> DATA FOR PROCESSING

************

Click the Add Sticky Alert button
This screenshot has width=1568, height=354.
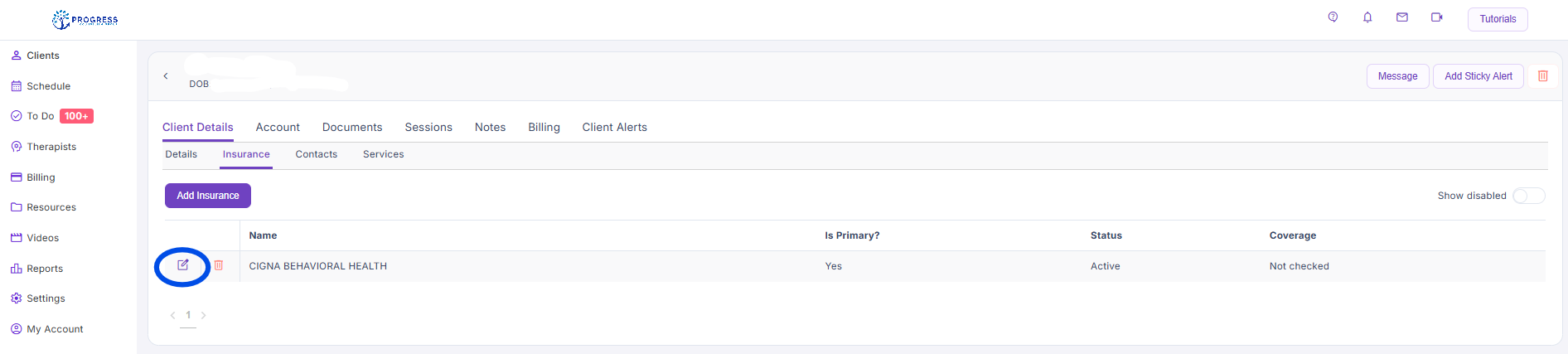[x=1478, y=76]
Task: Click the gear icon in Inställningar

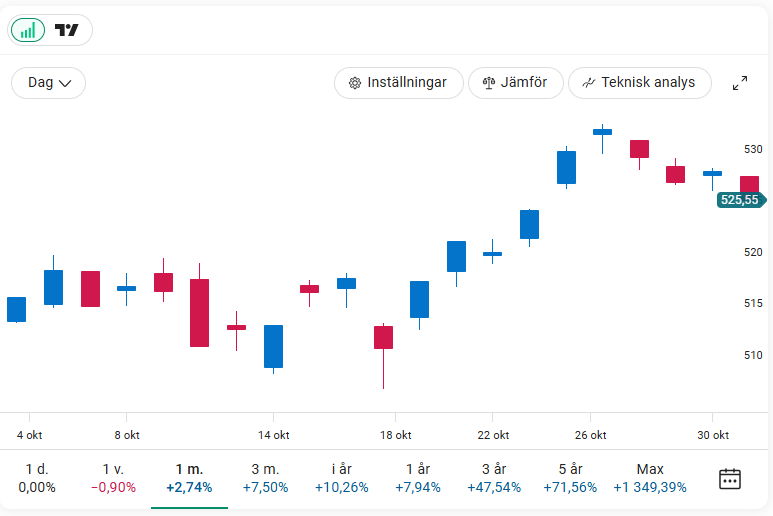Action: pyautogui.click(x=354, y=83)
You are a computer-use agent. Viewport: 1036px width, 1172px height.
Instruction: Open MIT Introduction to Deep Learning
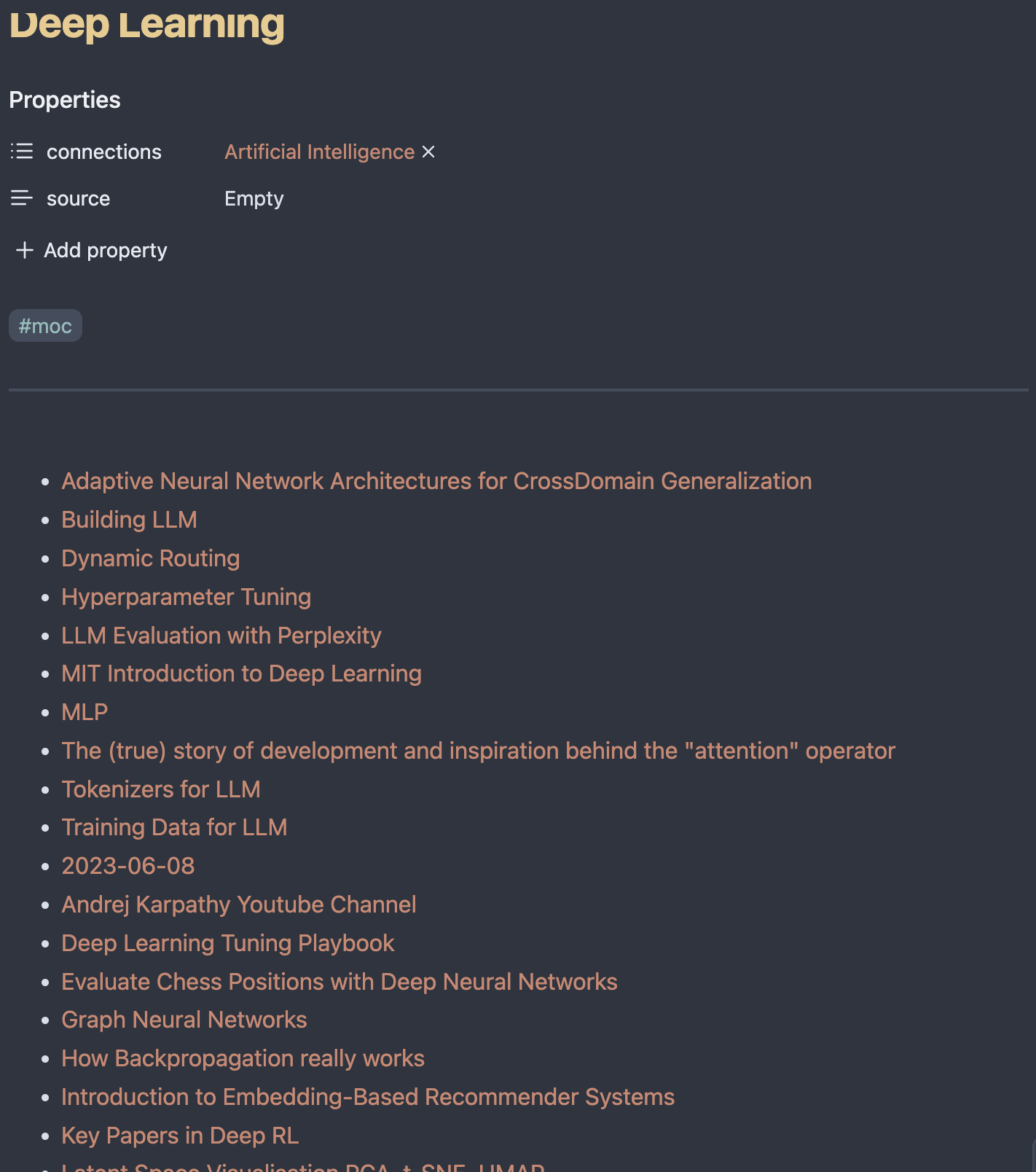point(241,673)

************

Only the text of the listing above should be copied, exactly and with pictures left out.

Click the Add Sticky Alert button
This screenshot has width=1568, height=354.
[x=1478, y=76]
Task: Click the gear icon in Inställningar

Action: pyautogui.click(x=354, y=83)
You are a computer-use agent. Viewport: 1036px width, 1172px height.
Instruction: Open MIT Introduction to Deep Learning
point(241,673)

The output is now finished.